Hz. Ali Efendimiz (K.V) bu hususta şöyle buyurmuştur:
قصم ظهرى رجلان عالم متهتك وجاهل متنسك . فالجاهل يغر الناس بتنسيكه والعالم يغرهم بتهتيكه
“Benim belimi kıran iki kişidir: Birincisi aşikâre isyan eden alim. İkincisi, ibadete sarılan cahil.” Zira cahil ibadeti ile insanları saptırdığı gibi alim de isyanı ile insanları saptırır.
Mübarek ibn Şeyh Abdullah hazretleri şöyle buyurdu:
“Akıllı bir kimse ilmi ile amel etmedikçe, fazla bir şey öğrenmeye çalışmamalıdır. İlim ancak amel etmek içindir.”

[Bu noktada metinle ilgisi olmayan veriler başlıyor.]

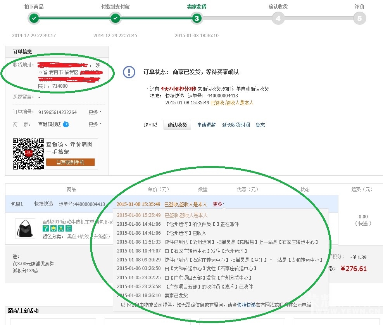This screenshot has height=325, width=383.
Task: Click the 真 genuine product badge
Action: click(x=61, y=229)

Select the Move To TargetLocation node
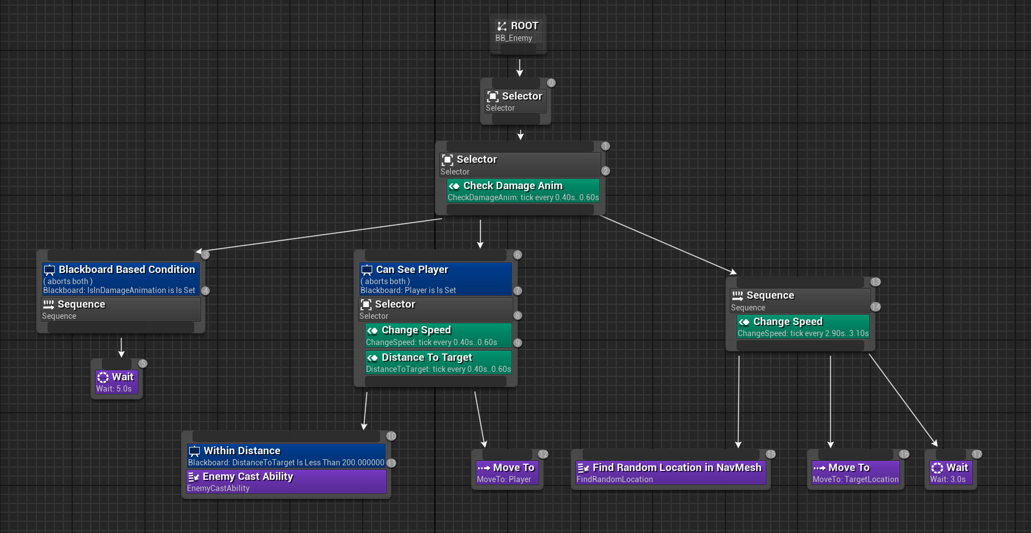point(855,473)
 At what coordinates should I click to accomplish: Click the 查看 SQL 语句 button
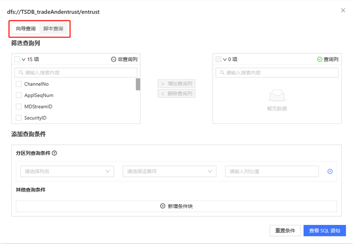[x=325, y=231]
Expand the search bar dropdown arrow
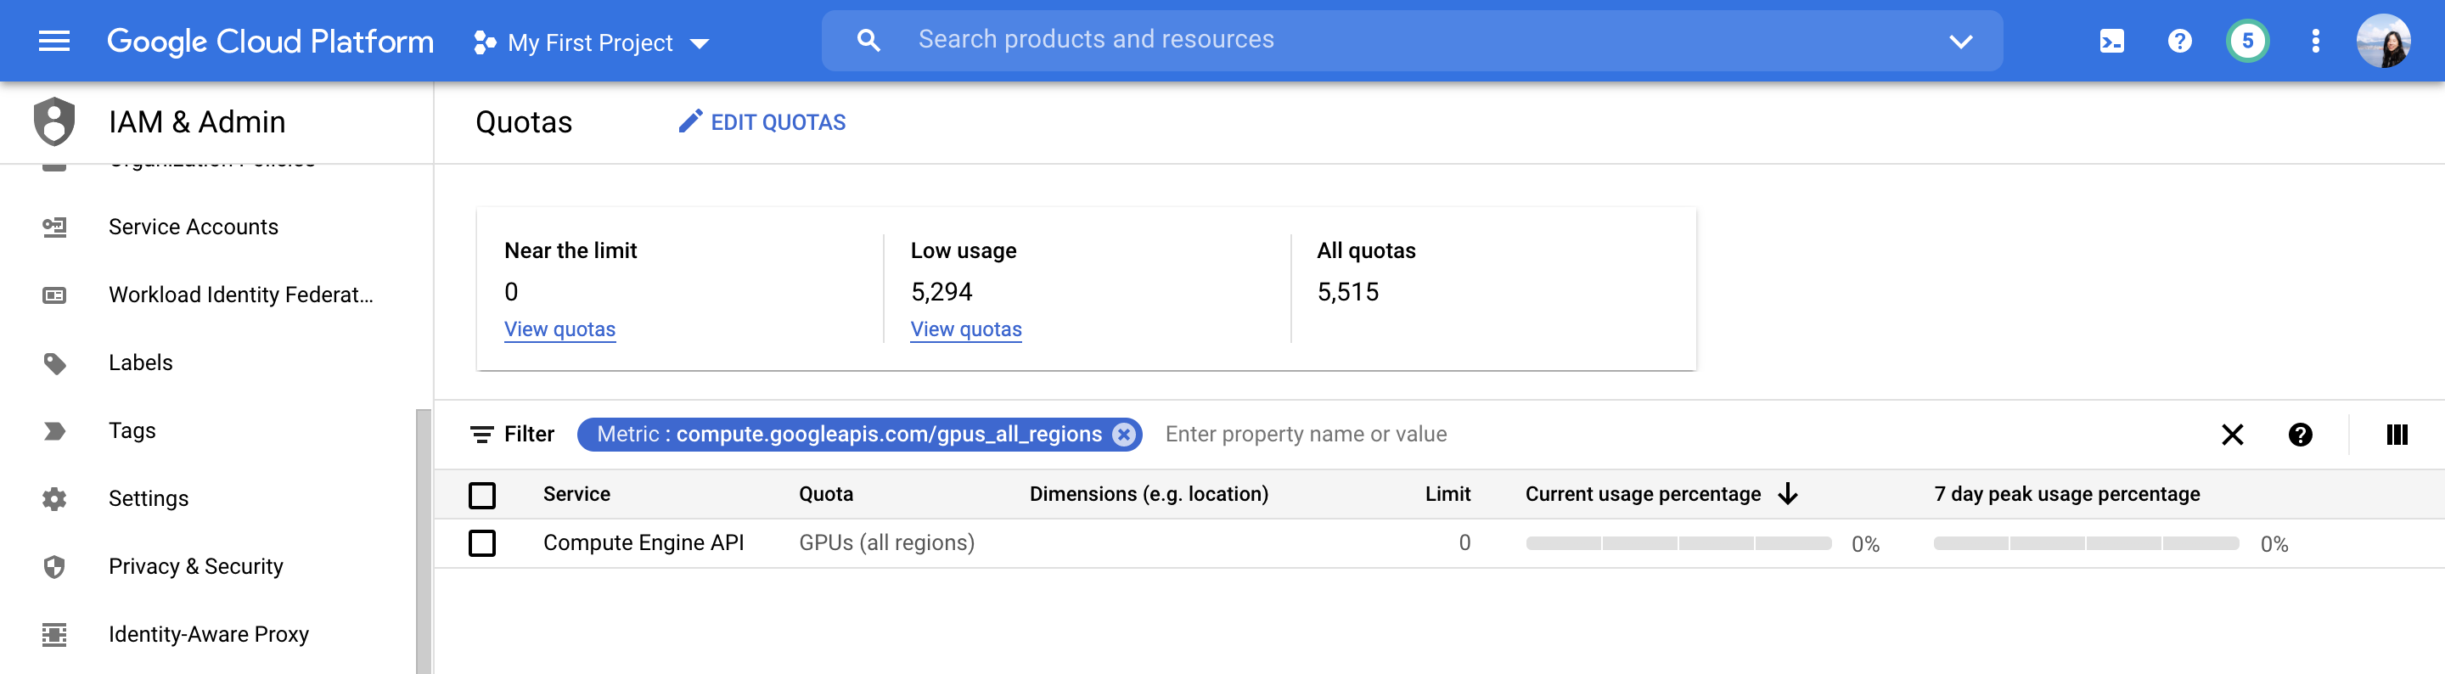Image resolution: width=2445 pixels, height=674 pixels. pyautogui.click(x=1960, y=41)
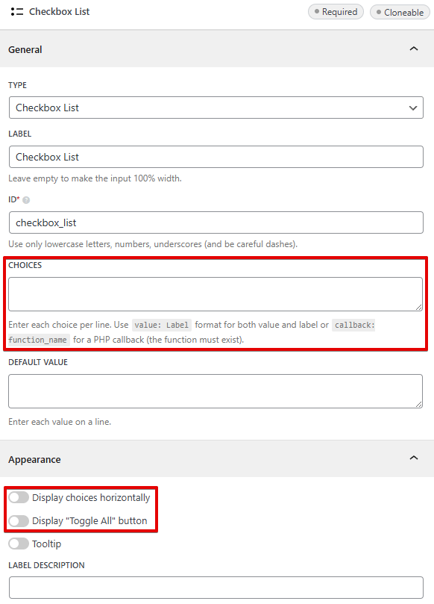Click the chevron icon on the General section
The height and width of the screenshot is (604, 434).
[x=414, y=49]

İbrahim bin Edhem hazretleri şöyle buyurmuştur:
“İlim her vakit amele seslenir. Amel ona cevap verirse ne güzel. Cevap vermez ise ilim onu terk eder.”
Süfyan-ı Sevri hazretleri: “Bir ilim talebesinin rasgele önüne konanı sormadan yediğini görürseniz, ona ilim öğretmeyin. İlmi ile amel etmeyen kimse Ebu Cehil karpuzuna benzer. Sulandıkça acılığı artar.”, buyurmuşlardır.
Şârânî hazretleri şöyle buyurdu:
“Hocamdan şöyle duymuştum: Dünyaya düşkün alimlerle oturmaktan sakının. İlmi ile amel etmediği halde ilim ve ilim ehlini överek güzel ve süslü sözlerle sizi fesada sürüklemesinden korkarım.”, buyurmuştu.
Hz. Üstazımız:
“Size iki şey tavsiye ederim:
1-“Hocanın dediğini yap, gittiği yola gitme” sözünü yıkın”
2-“Diliniz sussa da haliniz İslam’ı anlatsın”.
“Benim evlatlarım Müslümanlığın şahsiyetini bu millete tanıtacaklar.”
“Amelsiz ilim sahibinin işi, melikin mektubunu okuyup da emrine uymayan gibidir.”
“İlim amel için lazımdır. Amelsiz ilim büyük musibet, İlahi huzurda sahibi aleyhine huccet olacak. Onun için Peygamber Efendimiz: (أللهم إنى أعوذ بك من علم لا ينفع) Allah’ım! Menfaat vermeyen ilimden sana sığınırım.”, buyurmuşlardır.”
“Amelsiz ilimde hayır olmadığından, ehl-i ihlasa hasedleri sebebi ile hasım olurlar. İlimleri, Kur’an ilmi. Güzeldir. Lakin amel etmediklerinden fayda yerine zarar verir. Cehenneme götürür ve aleyhinde şehâdet eder.”